- _Parts of the exercise_
• A. Answer these questions using the World Book Night article:
(i) On what date was Shakespeare baptized?
(ii) On what street is Looking Glass Books located?
(iii) How many books did World Book Night give away on April 23?
• B. List every book title that the World Book Night article names.
• C. Continue the World Book Night article from where it stops.
+++ Exercise text
Looking Glass Books owner Greg Bogard opens a box of World Book Night books for Ashley Cogburn, a student teacher at Stella Mayfield Elementary School in Elgin. Cogburn said she planned to distribute the free books, including copies of “The Hunger Games,” to students in her current class and in one she taught earlier at La Grande High School. World Book Night gave away 1 million books on April 23, the possible anniversary of William Shakespeare’s birth and death. BILL RAUTENSTRAUCH / The Observer
There’s a little confusion over William Shakespeare’s date of birth. Historians like to say it was April 23, 1564, but they don’t know for sure.
It is known the bard was baptized April 26 of that year, and it’s tidy to believe — whether it’s true or not — that he was born a few days earlier, say, on April 23.
That adds a little poetry to the poet’s life, since he died April 23, 1619.
The matching dates are a neat little bow to wrap around the man’s life story. Or at least, they make his birthday easier to remember. Plus, April 23 becomes a fine day to begin or rekindle a love affair with books.
Nobody, after all, personifies literature like the man from Stratford-upon-Avon.
In the United Kingdom, Ireland and all over the United States Monday, believers in the rewards of reading were out in force, stopping strangers on the streets or dropping in on schools, hospitals and nursing homes, and handing out free books to anyone who would accept them.
The “book givers” were celebrating World Book Night, an observance that began in the United Kingdom on Shakespeare’s birthday last year and looks to be growing by leaps and bounds.
April 23, 2012 marked the first World Book Night in the United States, with the movement even finding its way to Union County.
“Its all about getting people interested in reading. One of the reasons we bought our store was to increase the community’s involvement with books,” said Greg Bogard, who with his wife Jessica owns Looking Glass Books on Adams Avenue.
Late Monday afternoon, book givers recruited by the Bogards dropped in at Looking Glass, picking up boxes of books shipped by World Book Night organizers. Armed with paperback editions of “Ender’s Game,” “Peace Like a River,” “The Immortal Life of Henrietta Lacks,” and 27 other titles selected by a panel of booksellers and librarians, they took to the streets to share the literary wealth.
++++++
+++ Given entries
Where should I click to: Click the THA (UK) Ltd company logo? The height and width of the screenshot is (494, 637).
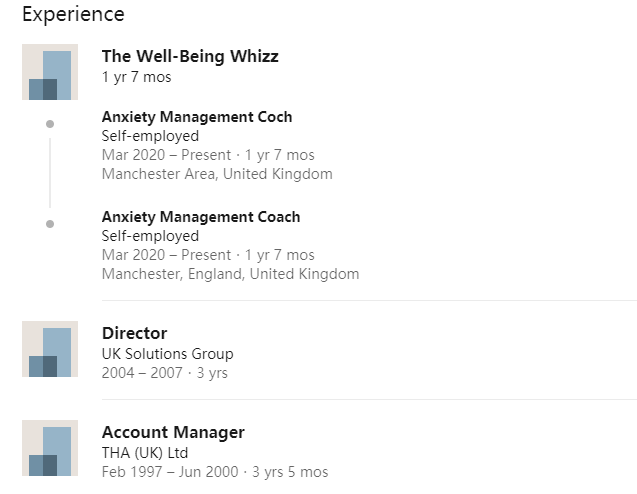(x=50, y=448)
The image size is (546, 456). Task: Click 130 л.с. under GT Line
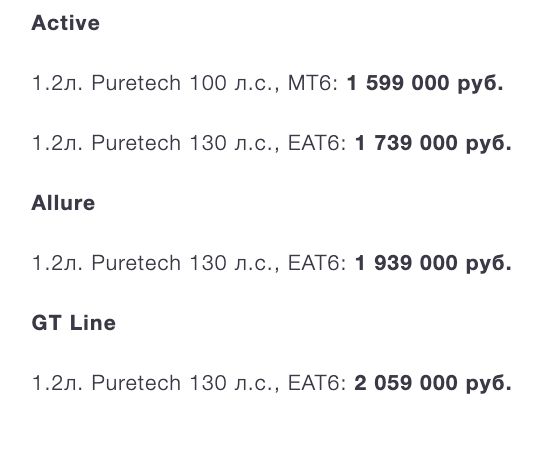[232, 383]
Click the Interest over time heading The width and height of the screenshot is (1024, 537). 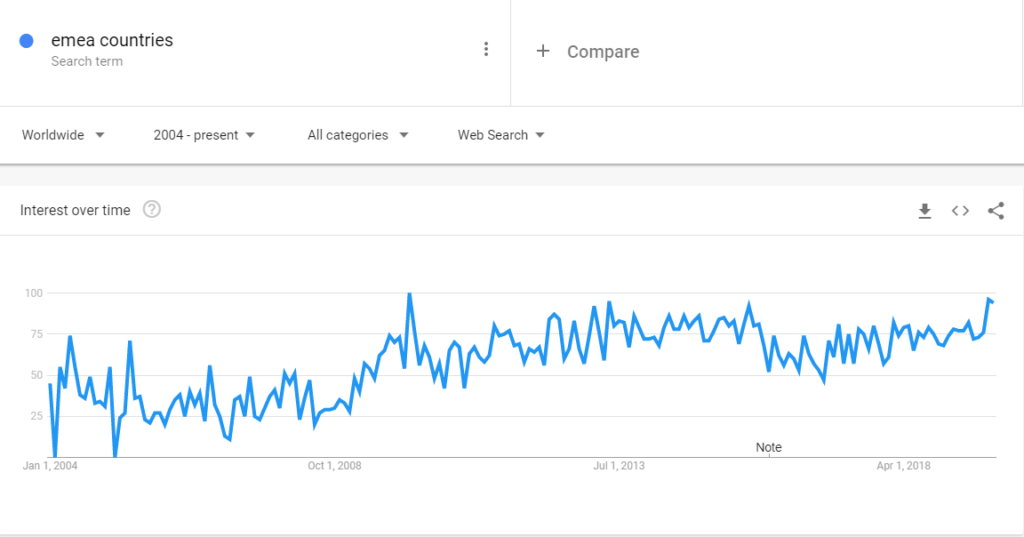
++++++
- _Your written answers_
• A.
(i) April 26, 1564
(ii) Adams Avenue
(iii) 1 million

• B.
"The Hunger Games"
"Ender's Game"
"Peace Like a River"
"The Immortal Life of Henrietta Lacks"

• C.
Jessica Bogard said she decided to get involved with World Book Night after reading about it on the Internet. She said she liked the idea of a “person-to-person” initiative to spread a love of reading. To get 400 books for Union County readers, all she had to do was agree to live up to the principles of World Book Night.
“I had to sign a contract saying I wouldn’t sell the books, and that I’d honor the spirit of the program,” she said.
She posted Internet notices asking for help, and wasn’t disappointed. More than a dozen local people said they’d like to take part.
They included Celine Vandervlugt, who came to the store Monday with her young son Arlo. The Vandervlugts grabbed a box and headed for the Sk8 Park, a La Grande skateboarding facility where teenagers are known to cluster.
Another volunteer, local artist Ruth Beverly, took a share of the books to Wildflower Lodge, a La Grande assisted living facility. Ashely Cogburn, a student teacher working at Stella Mayfield Elementary School in Elgin, said she planned to hand her books out to students and others.
Cogburn said she especially liked it that “The Hunger Games,” a book that’s been made into a movie enormously popular with young people, was on the World Book Night list.
“I thought, if I can get ‘The Hunger Games,’ the kids will really be excited,” she said.
Cogburn said she previously taught a high school class in La Grande, and hoped to give books to some of those students, too.
“I have a ton of friends who are not the biggest readers. Through good books I can inspire them,” she said.
The Looking Glass recruits were small cogs in a huge transoceanic effort to give away a million books on April 23.
Jessica Bogard said she is pleased her business got to play a part in the event.
“We only had four books left over,” she said Tuesday. “It was a great experience and everybody had fun. We’ll definitely do it again next year.”